Copy the lines below verbatim, starting with the line that contains "What do you see at coordinates (217, 734)" and running through the last line of the records, with both ends included.

Start Dataset records

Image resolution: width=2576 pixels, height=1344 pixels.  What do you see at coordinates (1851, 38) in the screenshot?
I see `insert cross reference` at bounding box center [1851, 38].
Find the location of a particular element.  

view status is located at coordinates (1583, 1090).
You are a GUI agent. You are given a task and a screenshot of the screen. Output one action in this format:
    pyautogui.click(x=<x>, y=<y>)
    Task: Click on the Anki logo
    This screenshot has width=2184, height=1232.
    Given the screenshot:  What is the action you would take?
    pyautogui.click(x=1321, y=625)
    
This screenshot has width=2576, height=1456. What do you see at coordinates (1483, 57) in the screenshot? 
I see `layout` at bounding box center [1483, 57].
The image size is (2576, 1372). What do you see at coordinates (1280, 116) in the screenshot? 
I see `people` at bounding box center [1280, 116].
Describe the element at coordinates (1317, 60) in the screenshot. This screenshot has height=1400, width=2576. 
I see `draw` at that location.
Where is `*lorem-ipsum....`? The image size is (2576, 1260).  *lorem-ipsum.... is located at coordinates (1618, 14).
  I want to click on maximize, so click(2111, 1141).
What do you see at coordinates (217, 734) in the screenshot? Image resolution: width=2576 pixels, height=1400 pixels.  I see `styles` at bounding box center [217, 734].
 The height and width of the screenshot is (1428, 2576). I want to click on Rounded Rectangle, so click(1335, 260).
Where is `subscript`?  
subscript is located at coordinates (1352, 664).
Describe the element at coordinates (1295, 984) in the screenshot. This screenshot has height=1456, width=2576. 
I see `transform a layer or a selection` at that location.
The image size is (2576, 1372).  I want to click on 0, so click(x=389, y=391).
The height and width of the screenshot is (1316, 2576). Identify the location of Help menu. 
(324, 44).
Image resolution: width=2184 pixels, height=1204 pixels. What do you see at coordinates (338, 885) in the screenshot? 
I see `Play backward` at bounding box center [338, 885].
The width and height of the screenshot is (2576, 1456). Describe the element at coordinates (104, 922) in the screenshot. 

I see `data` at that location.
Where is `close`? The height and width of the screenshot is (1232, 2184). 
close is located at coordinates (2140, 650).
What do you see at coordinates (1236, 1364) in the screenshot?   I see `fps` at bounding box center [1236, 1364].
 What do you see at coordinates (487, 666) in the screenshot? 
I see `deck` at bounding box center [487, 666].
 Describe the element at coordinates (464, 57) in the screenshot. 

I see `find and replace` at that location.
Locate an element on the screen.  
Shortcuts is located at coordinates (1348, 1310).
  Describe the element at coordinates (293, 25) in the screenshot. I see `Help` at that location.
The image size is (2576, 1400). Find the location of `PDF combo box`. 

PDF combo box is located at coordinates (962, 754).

End Dataset records

- _Solved exercise_
What do you see at coordinates (217, 734) in the screenshot? Image resolution: width=2576 pixels, height=1400 pixels.  I see `styles` at bounding box center [217, 734].
 The height and width of the screenshot is (1428, 2576). I want to click on Rounded Rectangle, so click(1335, 260).
Where is `subscript`?  
subscript is located at coordinates (1352, 664).
Describe the element at coordinates (1295, 984) in the screenshot. This screenshot has height=1456, width=2576. 
I see `transform a layer or a selection` at that location.
The image size is (2576, 1372).  I want to click on 0, so click(x=389, y=391).
The height and width of the screenshot is (1316, 2576). Identify the location of Help menu. 
(324, 44).
Image resolution: width=2184 pixels, height=1204 pixels. What do you see at coordinates (338, 885) in the screenshot? 
I see `Play backward` at bounding box center [338, 885].
The width and height of the screenshot is (2576, 1456). Describe the element at coordinates (104, 922) in the screenshot. 

I see `data` at that location.
Where is `close`? The height and width of the screenshot is (1232, 2184). 
close is located at coordinates (2140, 650).
What do you see at coordinates (1236, 1364) in the screenshot?   I see `fps` at bounding box center [1236, 1364].
 What do you see at coordinates (487, 666) in the screenshot? 
I see `deck` at bounding box center [487, 666].
 Describe the element at coordinates (464, 57) in the screenshot. 

I see `find and replace` at that location.
Locate an element on the screen.  
Shortcuts is located at coordinates (1348, 1310).
  Describe the element at coordinates (293, 25) in the screenshot. I see `Help` at that location.
The image size is (2576, 1400). Find the location of `PDF combo box`. 

PDF combo box is located at coordinates (962, 754).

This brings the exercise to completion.